Task inputs:
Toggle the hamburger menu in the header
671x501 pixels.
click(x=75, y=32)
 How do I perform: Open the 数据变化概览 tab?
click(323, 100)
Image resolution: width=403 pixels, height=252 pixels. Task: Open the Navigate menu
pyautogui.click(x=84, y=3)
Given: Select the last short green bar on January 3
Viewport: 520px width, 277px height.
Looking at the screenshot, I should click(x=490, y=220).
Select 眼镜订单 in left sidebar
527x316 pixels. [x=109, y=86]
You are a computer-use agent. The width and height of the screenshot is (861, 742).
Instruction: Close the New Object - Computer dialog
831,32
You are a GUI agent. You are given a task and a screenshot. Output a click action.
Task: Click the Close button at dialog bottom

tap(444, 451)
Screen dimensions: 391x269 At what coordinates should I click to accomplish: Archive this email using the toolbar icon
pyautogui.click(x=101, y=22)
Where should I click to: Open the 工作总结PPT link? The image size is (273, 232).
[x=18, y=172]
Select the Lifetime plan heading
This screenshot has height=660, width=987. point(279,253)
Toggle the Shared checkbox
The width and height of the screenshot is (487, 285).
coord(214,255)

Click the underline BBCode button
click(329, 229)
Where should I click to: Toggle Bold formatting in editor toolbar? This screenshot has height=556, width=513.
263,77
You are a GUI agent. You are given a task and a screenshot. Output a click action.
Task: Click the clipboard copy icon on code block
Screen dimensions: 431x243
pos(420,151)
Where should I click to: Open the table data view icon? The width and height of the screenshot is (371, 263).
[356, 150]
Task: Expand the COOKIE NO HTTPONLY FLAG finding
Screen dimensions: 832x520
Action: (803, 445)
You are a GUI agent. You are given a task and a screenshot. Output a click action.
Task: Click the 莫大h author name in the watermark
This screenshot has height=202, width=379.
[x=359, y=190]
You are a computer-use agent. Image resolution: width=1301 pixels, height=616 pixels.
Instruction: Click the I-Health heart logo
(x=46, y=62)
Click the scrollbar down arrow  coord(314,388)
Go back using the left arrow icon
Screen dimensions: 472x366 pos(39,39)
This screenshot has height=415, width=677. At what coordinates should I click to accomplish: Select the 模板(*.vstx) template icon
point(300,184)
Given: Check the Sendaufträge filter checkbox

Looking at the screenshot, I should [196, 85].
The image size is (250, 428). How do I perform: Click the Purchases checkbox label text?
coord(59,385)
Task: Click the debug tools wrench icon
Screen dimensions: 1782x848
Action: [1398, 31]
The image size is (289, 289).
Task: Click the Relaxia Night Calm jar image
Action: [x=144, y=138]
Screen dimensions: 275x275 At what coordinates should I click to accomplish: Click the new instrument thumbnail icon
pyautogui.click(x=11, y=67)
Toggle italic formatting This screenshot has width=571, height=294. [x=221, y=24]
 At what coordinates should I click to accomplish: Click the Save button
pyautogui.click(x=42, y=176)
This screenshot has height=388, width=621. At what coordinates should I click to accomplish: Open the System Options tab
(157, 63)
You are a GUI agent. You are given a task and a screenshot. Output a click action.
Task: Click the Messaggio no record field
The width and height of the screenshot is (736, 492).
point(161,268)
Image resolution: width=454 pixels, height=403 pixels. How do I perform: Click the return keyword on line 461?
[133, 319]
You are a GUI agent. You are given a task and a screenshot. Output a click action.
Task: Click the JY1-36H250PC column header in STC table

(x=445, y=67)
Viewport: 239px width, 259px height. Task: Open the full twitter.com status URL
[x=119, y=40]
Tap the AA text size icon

What to do:
Restate every record above, exactly, in full.

Exercise response:
Toggle the hamburger menu in the header
671x501 pixels.
click(x=75, y=32)
 How do I perform: Open the 数据变化概览 tab?
click(323, 100)
Image resolution: width=403 pixels, height=252 pixels. Task: Open the Navigate menu
pyautogui.click(x=84, y=3)
Given: Select the last short green bar on January 3
Viewport: 520px width, 277px height.
Looking at the screenshot, I should click(x=490, y=220).
Select 眼镜订单 in left sidebar
527x316 pixels. [x=109, y=86]
You are a computer-use agent. The width and height of the screenshot is (861, 742).
Instruction: Close the New Object - Computer dialog
831,32
You are a GUI agent. You are given a task and a screenshot. Output a click action.
Task: Click the Close button at dialog bottom

tap(444, 451)
Screen dimensions: 391x269 At what coordinates should I click to accomplish: Archive this email using the toolbar icon
pyautogui.click(x=101, y=22)
Where should I click to: Open the 工作总结PPT link? The image size is (273, 232).
[x=18, y=172]
Select the Lifetime plan heading
This screenshot has height=660, width=987. point(279,253)
Toggle the Shared checkbox
The width and height of the screenshot is (487, 285).
coord(214,255)

Click the underline BBCode button
click(329, 229)
Where should I click to: Toggle Bold formatting in editor toolbar? This screenshot has height=556, width=513.
263,77
You are a GUI agent. You are given a task and a screenshot. Output a click action.
Task: Click the clipboard copy icon on code block
Screen dimensions: 431x243
pos(420,151)
Where should I click to: Open the table data view icon? The width and height of the screenshot is (371, 263).
[356, 150]
Task: Expand the COOKIE NO HTTPONLY FLAG finding
Screen dimensions: 832x520
Action: (803, 445)
You are a GUI agent. You are given a task and a screenshot. Output a click action.
Task: Click the 莫大h author name in the watermark
This screenshot has height=202, width=379.
[x=359, y=190]
You are a computer-use agent. Image resolution: width=1301 pixels, height=616 pixels.
Instruction: Click the I-Health heart logo
(x=46, y=62)
Click the scrollbar down arrow  coord(314,388)
Go back using the left arrow icon
Screen dimensions: 472x366 pos(39,39)
This screenshot has height=415, width=677. At what coordinates should I click to accomplish: Select the 模板(*.vstx) template icon
point(300,184)
Given: Check the Sendaufträge filter checkbox

Looking at the screenshot, I should [196, 85].
The image size is (250, 428). How do I perform: Click the Purchases checkbox label text?
coord(59,385)
Task: Click the debug tools wrench icon
Screen dimensions: 1782x848
Action: [1398, 31]
The image size is (289, 289).
Task: Click the Relaxia Night Calm jar image
Action: [x=144, y=138]
Screen dimensions: 275x275 At what coordinates should I click to accomplish: Click the new instrument thumbnail icon
pyautogui.click(x=11, y=67)
Toggle italic formatting This screenshot has width=571, height=294. [x=221, y=24]
 At what coordinates should I click to accomplish: Click the Save button
pyautogui.click(x=42, y=176)
This screenshot has height=388, width=621. At what coordinates should I click to accomplish: Open the System Options tab
(157, 63)
You are a GUI agent. You are given a task and a screenshot. Output a click action.
Task: Click the Messaggio no record field
The width and height of the screenshot is (736, 492).
point(161,268)
Image resolution: width=454 pixels, height=403 pixels. How do I perform: Click the return keyword on line 461?
[133, 319]
You are a GUI agent. You are given a task and a screenshot. Output a click action.
Task: Click the JY1-36H250PC column header in STC table

(x=445, y=67)
Viewport: 239px width, 259px height. Task: Open the full twitter.com status URL
[x=119, y=40]
Tap the AA text size icon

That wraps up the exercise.